[Kingsley Browne, guest-blogging, December 5, 2007 at 8:40am] Trackbacks
Co-ed Combat - Psychological Sex Differences:

Yesterday's post dealt with physical differences between the sexes. It produced a lot of good comments that I will try to get to today or tomorrow. This morning's post will look at a number of psychological differences. Although measurable sex differences in most psychological traits related to combat tend to be smaller than physical differences -- so there is more overlap between the sexes -- they are still substantial.

RISK PREFERENCE: From toddlerhood on, males have a greater preference than females for risk -- especially, but not only, physical risk -- a fact reflected in the substantially higher rate of accidental death among boys worldwide and the roughly twelve-fold sex difference in workplace deaths among adults in the U.S. A meta-analysis of 150 risk-taking studies covering subjects of all ages concluded that "males took risks even when it was clear that it was a bad idea," while females "seemed to be disinclined to take risks even in fairly innocuous situations or when it was a good idea."

FEAR LEVELS: Risk-taking and fear are intimately related, and females from infancy experience greater fear than males. Sex differences in fear and risk-perception have two components. Women are more likely to perceive risk in a situation than men are, and even when the sexes perceive the same level of risk, women have higher levels of fear.

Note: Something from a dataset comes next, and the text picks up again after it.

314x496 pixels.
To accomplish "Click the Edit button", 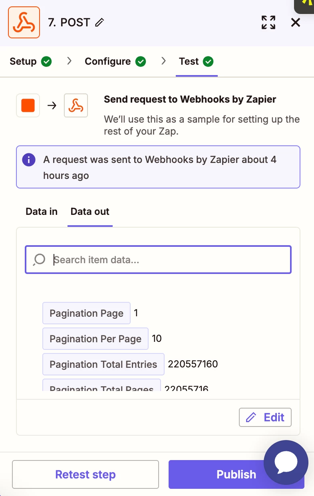I will (265, 417).

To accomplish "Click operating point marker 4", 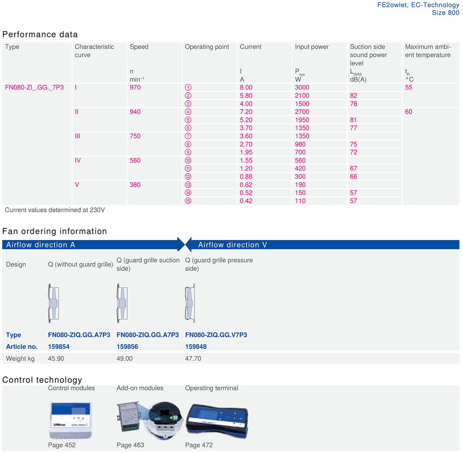I will [188, 112].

Psychologist Anne Campbell has argued that sex differences in fear and risk-taking are a consequence of differences in selective pressures acting on the two sexes over evolutionary time. Women have stood to gain less than men from risk-taking, which among men is often related to reproductive competition. Moreover, women have more to lose in terms of reproductive fitness than men, because in primitive societies the death of the mother is a greater blow to the odds of a child's survival than the death of a father. Indeed, the death of the mother often amounts to a death sentence for her children. Thus, Campbell argues, women's minds have evolved to rate the costs of physical danger higher than men's do.

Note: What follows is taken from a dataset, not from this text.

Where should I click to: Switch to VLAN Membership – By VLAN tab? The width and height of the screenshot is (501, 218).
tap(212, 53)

PHYSICAL AGGRESSION AND DOMINANCE: As with risk-taking, sex differences in aggression and dominance appear early in development, being present from about two years of age. Among adults, the clearest evidence for sex differences comes from criminal activity, with men being incarcerated for violent offenses at a rate more than ten times that of women.

Men not only engage in more physical forms of attack, they also have more positive attitudes about aggression. They are more inclined to view it as an acceptable way of achieving one's ends, and they experience less guilt and anxiety about having acted aggressively than women do.

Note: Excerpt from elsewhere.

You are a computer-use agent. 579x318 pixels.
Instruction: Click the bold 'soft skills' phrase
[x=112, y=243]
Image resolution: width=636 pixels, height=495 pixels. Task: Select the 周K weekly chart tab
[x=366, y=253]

NURTURANCE AND EMPATHY: Women score higher on most measures of empathy, which, to paraphrase a former president of the United States, consists of the ability to feel someone else's pain. This greater empathy may be responsible for the heightened guilt and anxiety that women feel about acting aggressively.

The sexes also differ in the circumstances that attenuate empathy, as demonstrated by a recent study examining empathic responses with functional magnetic resonance imaging (fMRI) of the brain. Subjects watched two players playing a game, some players playing fairly and some unfairly. Players were then given electrical shocks.

When a player who had played fairly was shocked, both male and female subjects showed activation of brain areas that respond both to one's own pain and to observation of pain in others. When an unfair player was shocked, however, the empathic response of male -- but not female -- subjects was substantially reduced. Areas of the brain associated with reward processing, on the other hand, showed enhanced activation in men, but not women, when the unfair player was shocked. These findings suggest that men's empathy may be more easily "switched off" and that they may derive greater psychic satisfaction from inflicting harm on those perceived as deserving it.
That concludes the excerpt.